As shown in fig. 5, the clamp 3 is used to clamp a flat copper wire to be processed so that the flat copper wire is in a predetermined position when being folded into a hairpin. As further shown in fig. 2, 3 and 4, the fixture 3 is disposed on the front side of the frame 1, and includes an upper clamping plate 18 and a lower clamping plate 19 that are disposed opposite to each other from top to bottom, where the lower end surface of the upper clamping plate 18 and the upper end surface of the lower clamping plate 19 are disposed opposite to each other from top to bottom and are all horizontal surfaces, and the upper clamping plate 18 and the lower clamping plate 19 can relatively move to clamp the head of the flat copper wire through the lower end surface of the upper clamping plate 18 and the upper end surface of the lower clamping plate 19.

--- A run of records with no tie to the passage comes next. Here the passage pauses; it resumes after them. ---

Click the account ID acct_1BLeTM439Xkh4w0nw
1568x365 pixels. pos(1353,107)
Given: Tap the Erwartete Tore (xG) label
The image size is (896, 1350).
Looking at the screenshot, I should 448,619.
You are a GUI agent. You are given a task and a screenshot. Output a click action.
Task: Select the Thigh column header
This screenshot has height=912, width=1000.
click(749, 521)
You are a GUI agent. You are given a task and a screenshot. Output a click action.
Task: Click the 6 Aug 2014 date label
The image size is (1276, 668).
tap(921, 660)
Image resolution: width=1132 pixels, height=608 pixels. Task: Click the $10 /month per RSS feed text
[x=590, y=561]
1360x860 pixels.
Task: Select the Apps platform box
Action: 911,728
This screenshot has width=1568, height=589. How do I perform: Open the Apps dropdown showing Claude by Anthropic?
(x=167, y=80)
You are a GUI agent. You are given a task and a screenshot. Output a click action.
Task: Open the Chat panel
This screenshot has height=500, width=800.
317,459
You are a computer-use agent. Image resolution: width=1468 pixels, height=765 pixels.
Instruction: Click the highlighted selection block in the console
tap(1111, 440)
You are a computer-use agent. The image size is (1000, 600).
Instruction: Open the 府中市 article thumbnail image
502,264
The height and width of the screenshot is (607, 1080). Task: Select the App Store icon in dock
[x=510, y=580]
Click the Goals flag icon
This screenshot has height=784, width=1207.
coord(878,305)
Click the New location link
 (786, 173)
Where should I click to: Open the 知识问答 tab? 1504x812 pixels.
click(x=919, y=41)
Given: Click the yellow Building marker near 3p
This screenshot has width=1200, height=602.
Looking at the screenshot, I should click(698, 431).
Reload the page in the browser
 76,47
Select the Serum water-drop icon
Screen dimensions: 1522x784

In order to drive the upper clamping plate 18 and the lower clamping plate 19 to move up and down, the fixture 3 further includes two first vertical displacement mechanisms, which may be linear displacement mechanisms such as an air cylinder, a screw rod, an electric sliding table, etc., and the first vertical displacement mechanism is the first vertical air cylinder 12 in this embodiment. The output end of one first vertical cylinder 12 is downward and connected with an upper adapter plate 14, and the upper clamping plate 18 is connected with the upper adapter plate 14 and extends backwards; the output end of the other first vertical cylinder 12 is upward and connected with the lower adapter plate 15, and the lower clamping plate 19 is connected with the lower adapter plate 15 and extends backward.
As a preferable technical scheme, in order to drive the clamp 3 to approach or depart from the frame 1, so as to avoid the clamp 3 from interfering with the rotation of the frame 1, the clamp 3 further comprises a clamp bracket 10 and a first transverse displacement mechanism, the clamp bracket 10 is vertically arranged and positioned at a position of the front side of the frame 1, the clamp bracket 10 is not contacted with the frame 1, and the lower end of the clamp bracket 10 is fixedly connected with the base 5. The first lateral displacement mechanism may be a linear displacement mechanism such as an air cylinder, a screw rod, an electric sliding table, etc., and as in the present embodiment, the first lateral displacement mechanism is a first lateral air cylinder 11. Two first vertical cylinders 12 are installed on the fixture support 10, the output end of each first horizontal cylinder 11 is connected with the lower end of the fixture support 10, and each first horizontal cylinder 11 can drive the fixture 3 to move along the front-back direction, so as to be close to or far away from the frame 1.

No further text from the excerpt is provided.